### [Document section]
* START *

Court of Chancery of Delaware
Jan 10, 2023
C. A. 2022-0133-LWW (Del. Ch. Jan. 10, 2023)

Opinion

C. A. 2022-0133-LWW

01-10-2023

Cardinale v. Feingold et al.,

Kurt M. Heyman, Esquire Melissa N. Donimirski, Esquire Heyman Enerio Gattuso & Hirzel LLP Stamatios Stamoulis, Esquire Stamoulis & Weinblatt, LLC


Date Submitted: October 21, 2022

Kurt M. Heyman, Esquire Melissa N. Donimirski, Esquire Heyman Enerio Gattuso & Hirzel LLP

Stamatios Stamoulis, Esquire Stamoulis & Weinblatt, LLC

Dear Counsel:

This is a statutory proceeding pursuant to 6 Del. C. §§ 18-110 and 18-111. The defendants concede that the plaintiff is the sole manager of the six entities at issue. The remaining live dispute concerns whether certain books and records of the entities remain in the defendants' possessions.

After reviewing the record, I conclude that there is no actual case or controversy underlying the plaintiff's declaratory judgment claim. This action is therefore dismissed.

I. BACKGROUND

Plaintiff Richard Cardinale brings this action in his capacity as a member and manager of six Delaware limited liability companies (the "Alternative Global Companies"). The plaintiff alleges that on January 28, 2022, defendants David Feingold and Michael Dazzo resigned as managers and withdrew as members of the Alternative Global Companies, leaving Cardinale as the sole manager and member.

* END *

### [Data records]
* START *

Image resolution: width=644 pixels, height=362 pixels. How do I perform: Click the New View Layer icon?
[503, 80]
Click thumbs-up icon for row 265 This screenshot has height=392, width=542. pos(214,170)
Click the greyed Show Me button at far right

* END *
* START *

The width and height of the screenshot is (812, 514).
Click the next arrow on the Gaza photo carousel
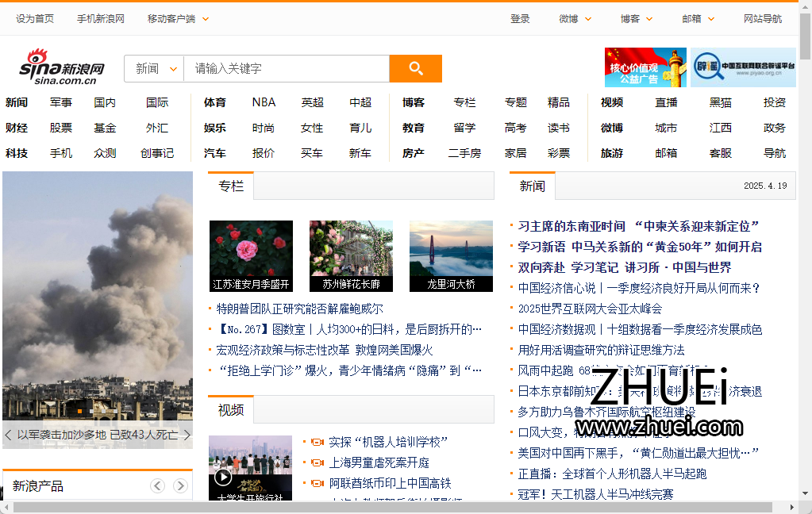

* END *
* START *

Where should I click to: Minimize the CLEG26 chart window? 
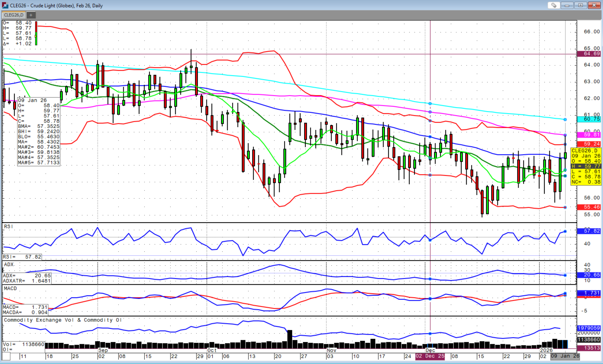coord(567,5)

* END *

### [Problem set]
(a) In the court opinion, on what date does the plaintiff allege the defendants resigned as managers?
(b) Please repeat everything in the court opinion from "I. BACKGROUND" down to "manager and member.".

### [Full answers]
(a) January 28, 2022

(b)
I. BACKGROUND

Plaintiff Richard Cardinale brings this action in his capacity as a member and manager of six Delaware limited liability companies (the "Alternative Global Companies"). The plaintiff alleges that on January 28, 2022, defendants David Feingold and Michael Dazzo resigned as managers and withdrew as members of the Alternative Global Companies, leaving Cardinale as the sole manager and member.